The type theoretic axiom of replacement (section 24.5 of Introduction to
Homotopy Type Theory by Egbert Rijke:
https://ulrikbuchholtz.dk/hott1920/hott-intro.pdf)
is a statement about the size of the image of a function when certain smallness
assumptions are imposed on the domain and codomain. The nomenclature is derived
from the set-theoretic axiom of replacement, where the set vs class distinction
provides a notion of size. In type theory, this statement may be assumed or
proven depending on the context (see discussion below for details about the
strength of type replacement). We also mention that the file UF/Size.lagda
defines 'set replacement' which restricts type replacement to those maps whose
codomain is a set (in the sense of univalent foundations). We will drop the word
'axiom' and write 'type replacement', or simply 'replacement' when there is no
risk of confusion with set replacement.
The statement of type replacement is as follows:
The image of a map f : A → X, from a small type A to a locally small type X, is
itself small.
Note: some authors use the term 'essentially small' for what the TypeTopology
library refers to as simply 'small'. Additionally, we often wish to consider
size relative to an explicit universe.
The reader may be cautious about the strength of type replacement due to its
'apparent' connection with the axiom of replacement of set theory; the latter
is a rather strong assumption critical for more advanced set-theoretic results.

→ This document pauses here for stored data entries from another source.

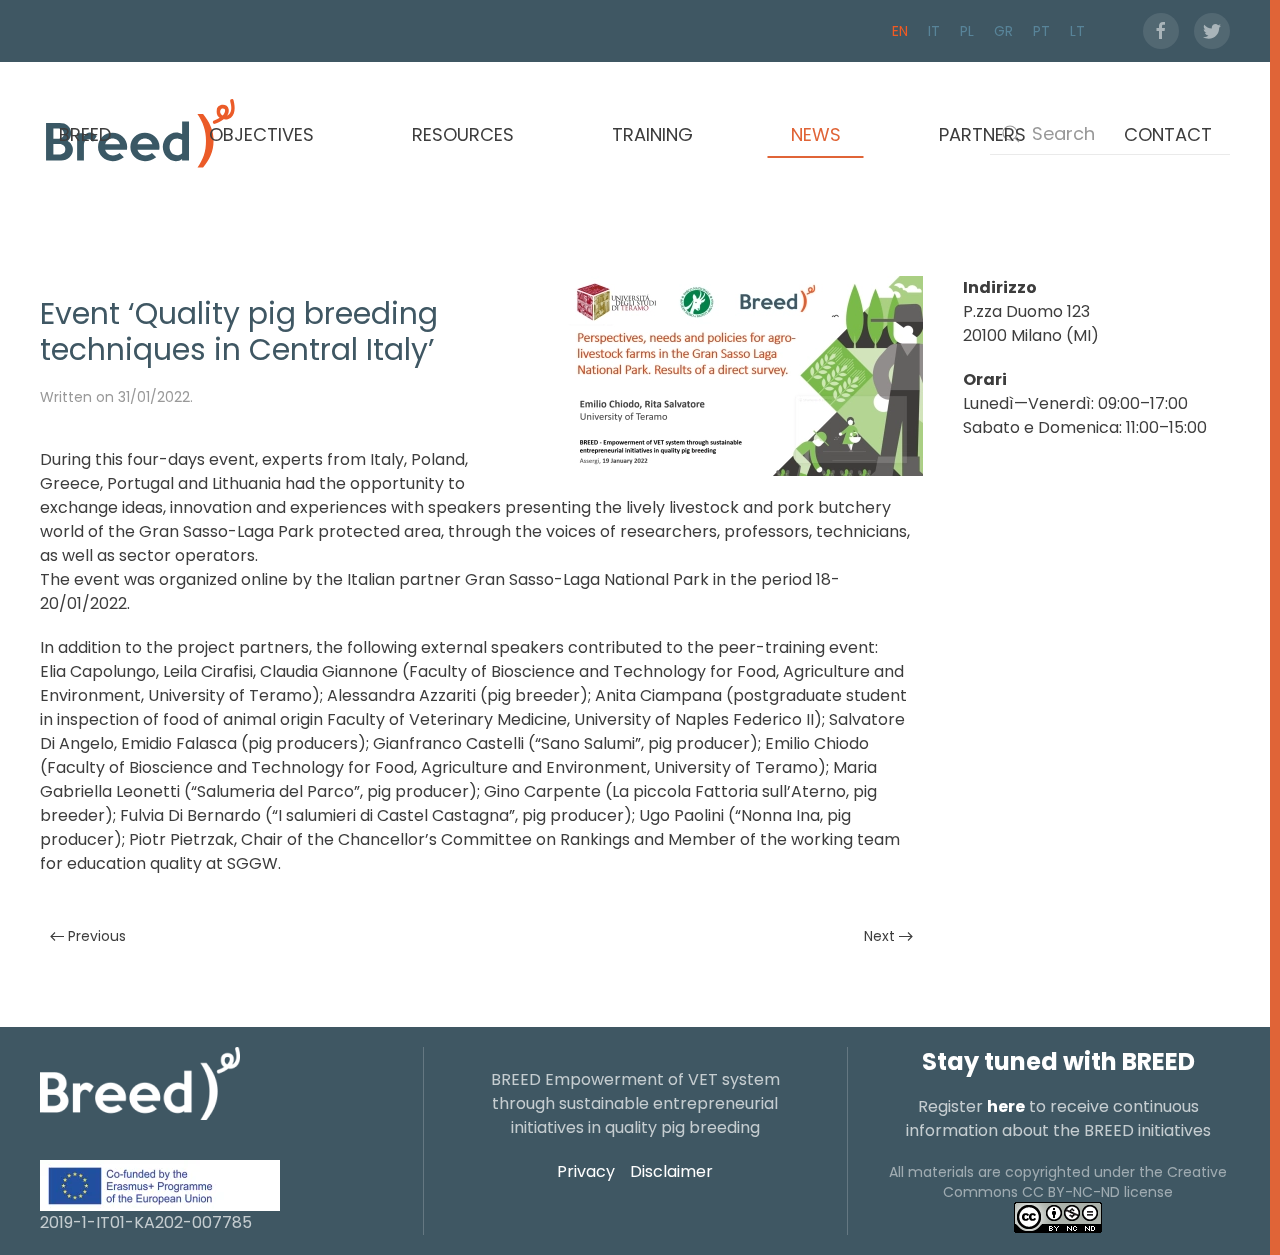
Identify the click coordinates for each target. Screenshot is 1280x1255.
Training (652, 134)
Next (879, 936)
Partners (982, 134)
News (816, 134)
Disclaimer (671, 1171)
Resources (463, 134)
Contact (1168, 134)
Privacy (586, 1171)
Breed (85, 134)
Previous (97, 936)
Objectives (261, 134)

In contrast, type replacement is a rather modest assumption. Indeed it follows
from the existence of a restricted class of Higher Inductive Types (HITs). For
details see "The Join Construction" by Egbert Rijke
(https://arxiv.org/abs/1701.07538) where 'graph quotients' are used to give an
alternative construction of the image; from which type replacement can be
proven. Additionally, one may carry out this construction simply with pushouts
(which can be shown to be equivalent to graph quotients). The join construction
via pushouts is being actively explored in files not yet publicly available.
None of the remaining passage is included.